_Document passage_
ARTICLE: Summer 1981
The Publishing Business

by Stephen R. Donaldson,
as published in
Wooster Alumni Magazine
Summer 1981

I may not look like Cinderella to you. Even in the days when I routinely wore sack-cloth and ashes, you might not have taken me for a beautiful scullion with two jealous half-sisters and a Fairy Godmother. So maybe the image of the Frog Prince would be more apt. But in my case the princess who kissed away my ensorcellment was a short little man with fish eye glasses, a long beard, and a gap between his front teeth.

Nevertheless my career as a writer has been a Cinderella story.

I conceived the idea of being a writer during freshman orientation when I entered The College of Wooster - in 1964 - and I've stuck with it ever since. More things are wrought by single-mindedness than this world dreams of. It's difficult now to explain how that decision came about. I had always been a verbal person. In addition, I had lived a very active life in my imagination, and this life had always taken the form of stories. But I had always hated English classes in general and writing assignments in particular. However, on that Sunday morning during freshman orientation, some kind of electricity leaped the gap between being verbal and loving stories; and once the connection was made, it took control. I became an English major because I wanted to learn to write, and I studied everything I could with that end in view.

In those days it was a good thing I wanted to write fiction, because my non-fiction was atrocious. I didn't get an A in an English course until the end of my senior year; and even then every paper I wrote was like wrestling with the Angel of the Lord - the best you could hope for was a smile from your long-lost brother and a broken hip. But I had fallen in love with the idea of writing down stories, of experiencing them through words, and I didn't let the fact that I couldn't think clearly enough to compose a coherent essay deter me. In the corners of my course-load - and during the summers - I wrote all the stories I could. And luckily Wooster let me write a novella for my senior thesis. Still, by the time I graduated, I had produced only about 500 pages of fiction.

At that time, I began very tentatively submitting stories to magazines; but nothing came of it except form rejections.

In retrospect, I can see that those rejections were inevitable. I was writing with a great deal of energy and even some imagination; but I was writing reflexively, and some of my reflexes were not under any effective control: they were intellectually confused and emotionally imprecise. But this, of course, is retrospect. At the time, those rejections were painful and discouraging. In fact, at one point I was tempted to chuck the whole business. But a friend of mine who happened to be fairly wise in a quiet sort of way kept me from giving up. In very simple terms, he assured me that the problems of writing were worth dealing with. Since my writing contained nothing but problems, I needed that kind of encouragement.

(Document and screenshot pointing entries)
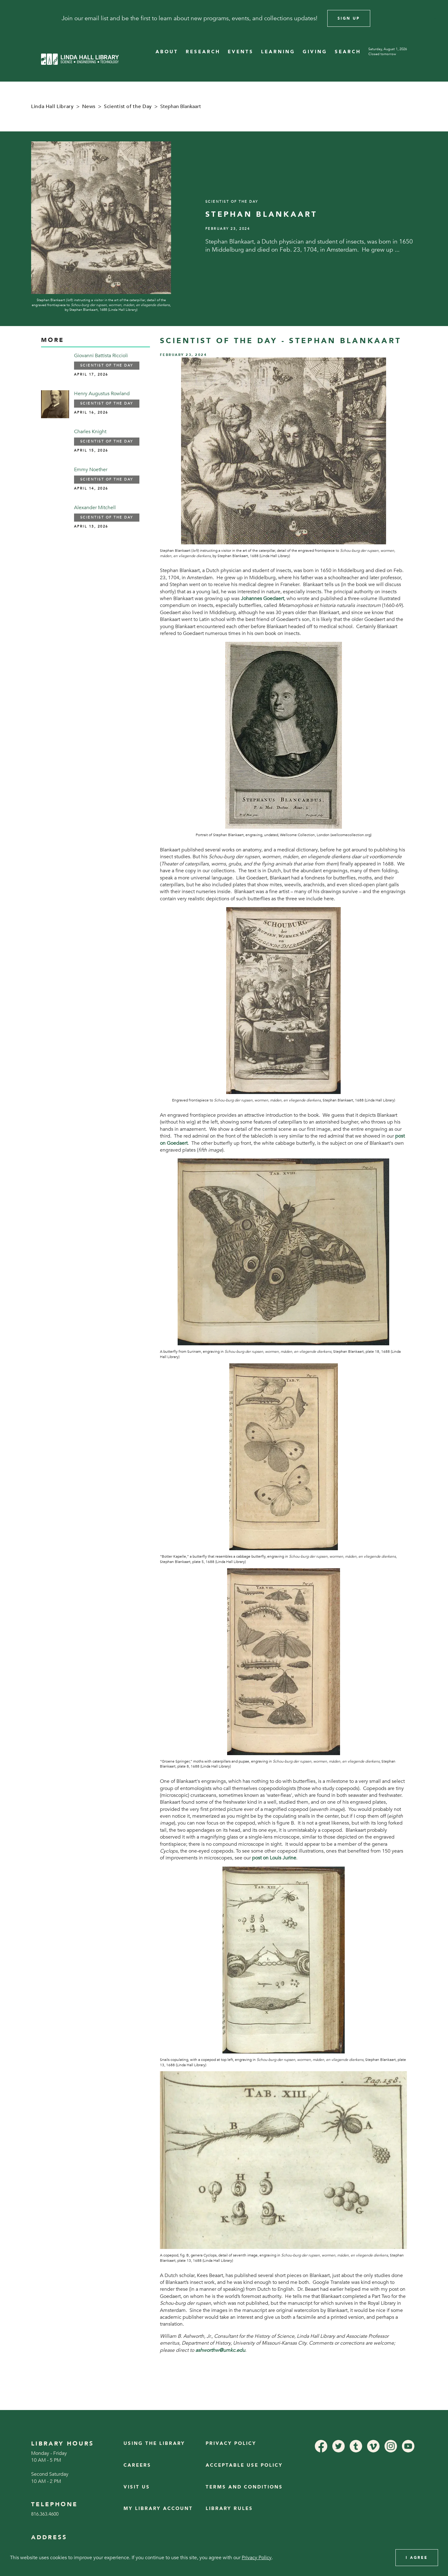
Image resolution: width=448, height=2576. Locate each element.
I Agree (417, 2557)
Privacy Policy (231, 2443)
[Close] (435, 18)
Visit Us (137, 2487)
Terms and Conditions (244, 2487)
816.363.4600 (44, 2514)
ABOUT (167, 51)
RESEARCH (203, 51)
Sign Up (349, 18)
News (89, 106)
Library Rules (229, 2508)
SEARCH (348, 51)
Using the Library (154, 2443)
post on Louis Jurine (274, 1857)
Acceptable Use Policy (244, 2465)
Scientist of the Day (128, 106)
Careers (137, 2465)
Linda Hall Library (52, 106)
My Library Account (158, 2508)
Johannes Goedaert (262, 598)
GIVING (315, 51)
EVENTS (241, 51)
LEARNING (278, 51)
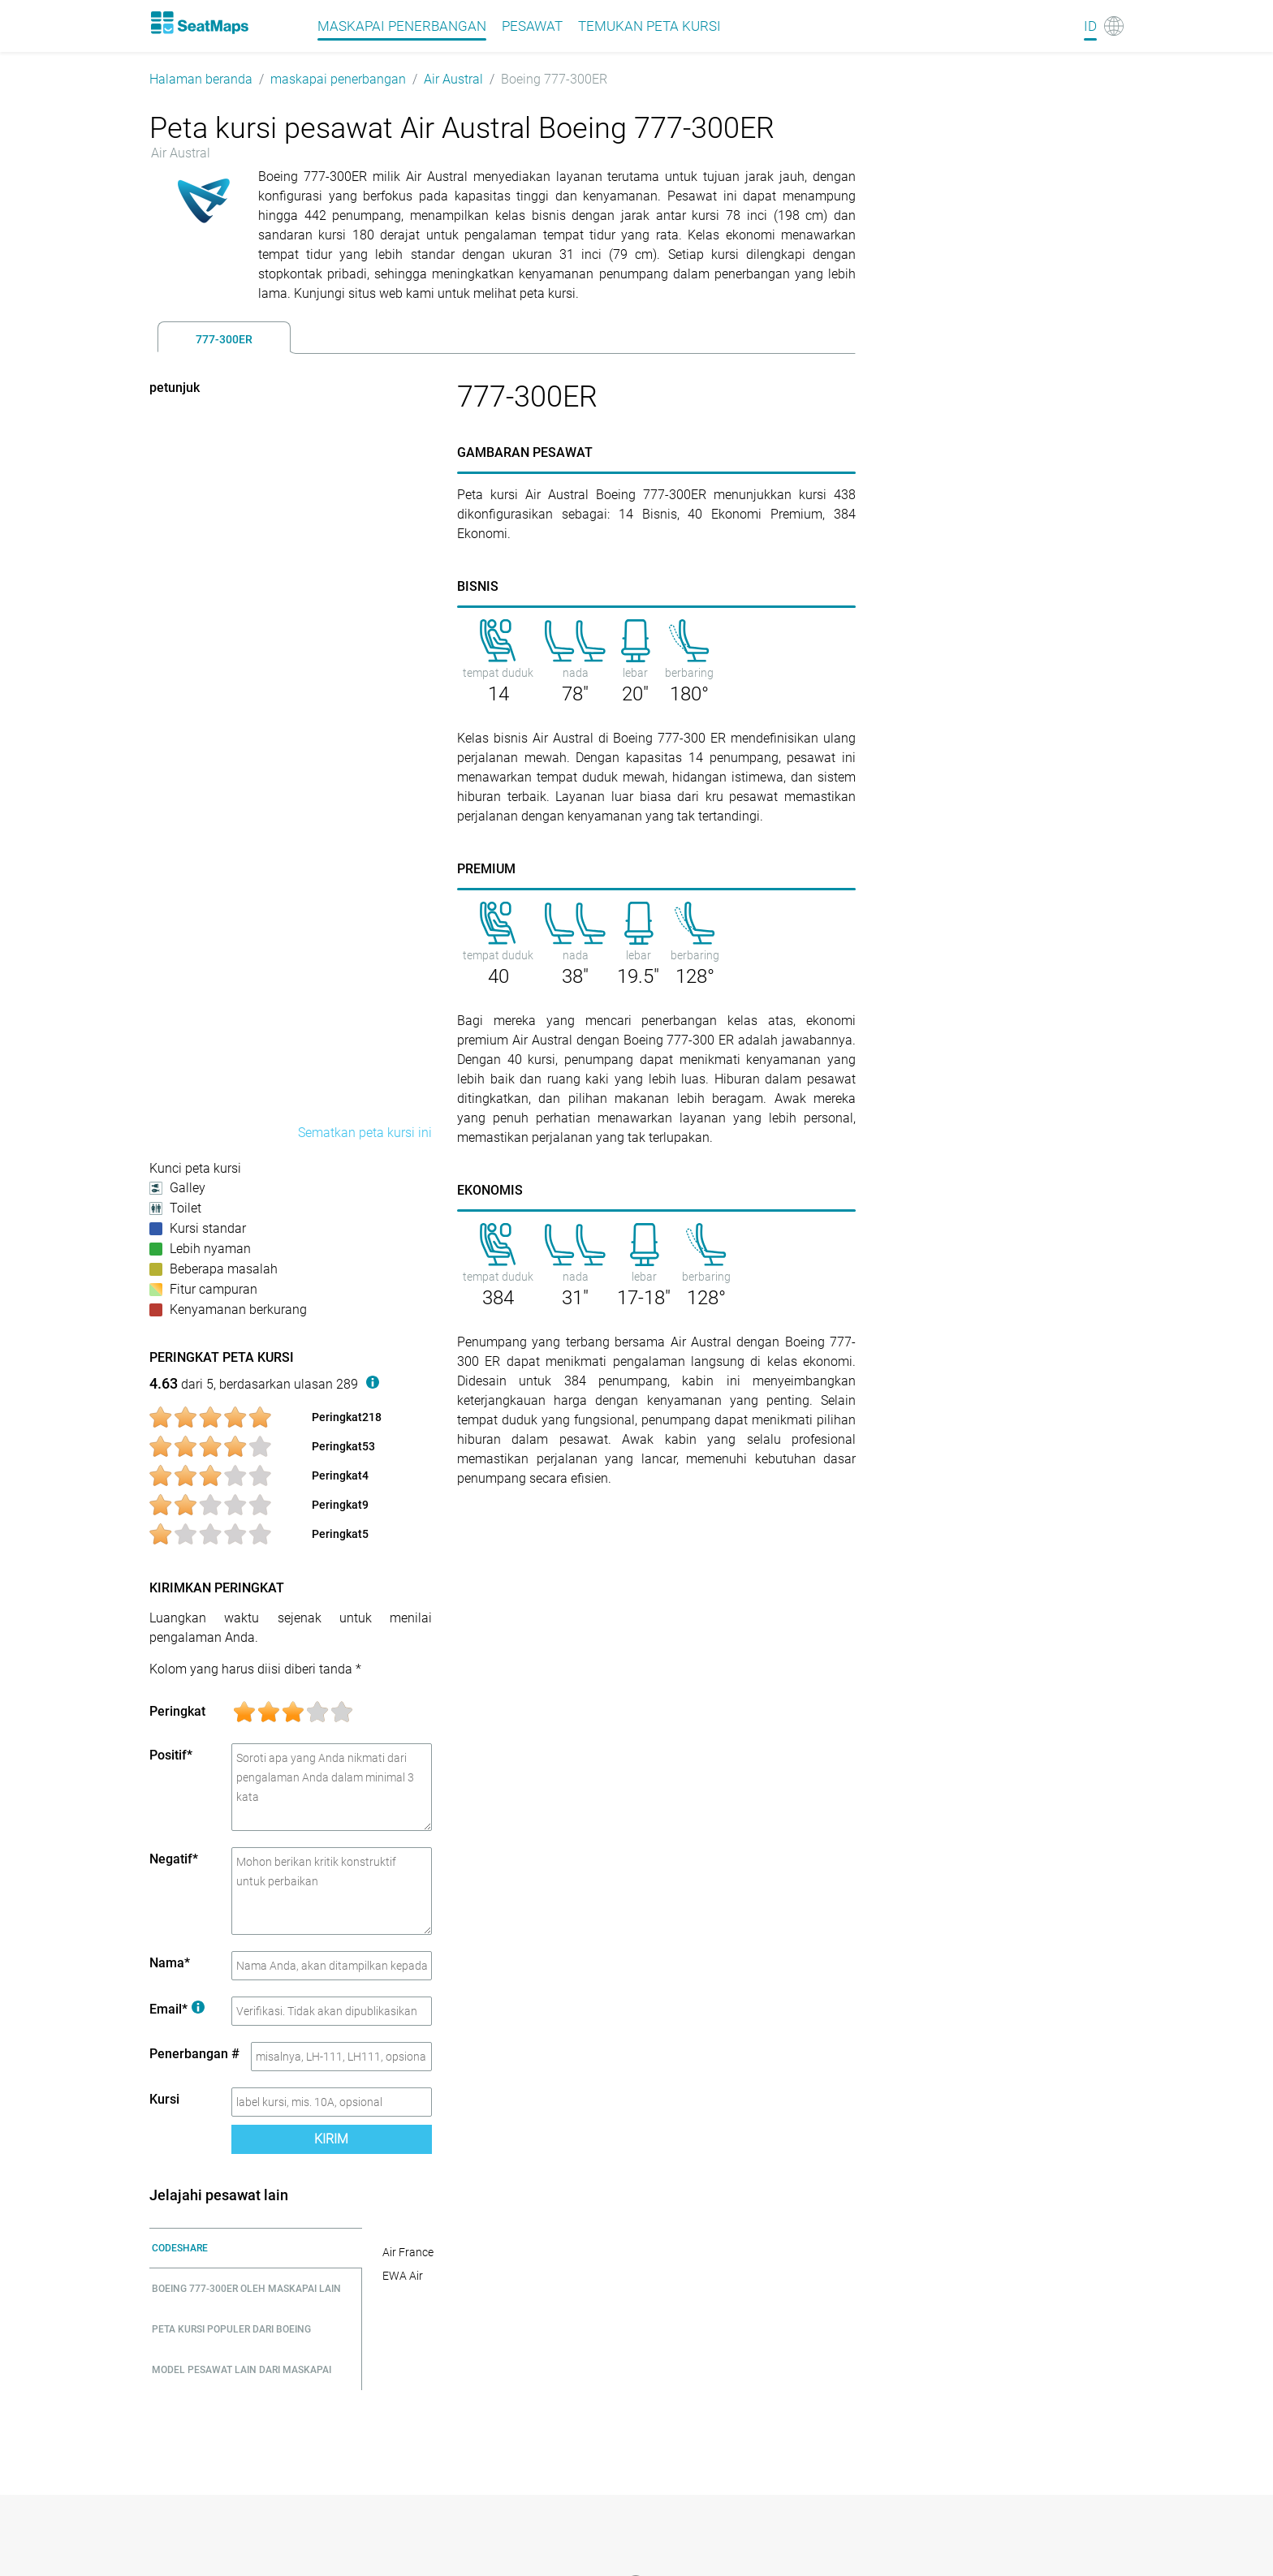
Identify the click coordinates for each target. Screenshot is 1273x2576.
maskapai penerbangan (338, 79)
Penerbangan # (194, 2053)
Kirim (331, 2139)
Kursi (164, 2099)
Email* (177, 2009)
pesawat (532, 26)
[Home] (198, 22)
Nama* (169, 1963)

_Exercise description_
Print the passage of the publishing business article starting with "I may not look" and going on through "his front teeth.", word for word.

_The reply_
I may not look like Cinderella to you. Even in the days when I routinely wore sack-cloth and ashes, you might not have taken me for a beautiful scullion with two jealous half-sisters and a Fairy Godmother. So maybe the image of the Frog Prince would be more apt. But in my case the princess who kissed away my ensorcellment was a short little man with fish eye glasses, a long beard, and a gap between his front teeth.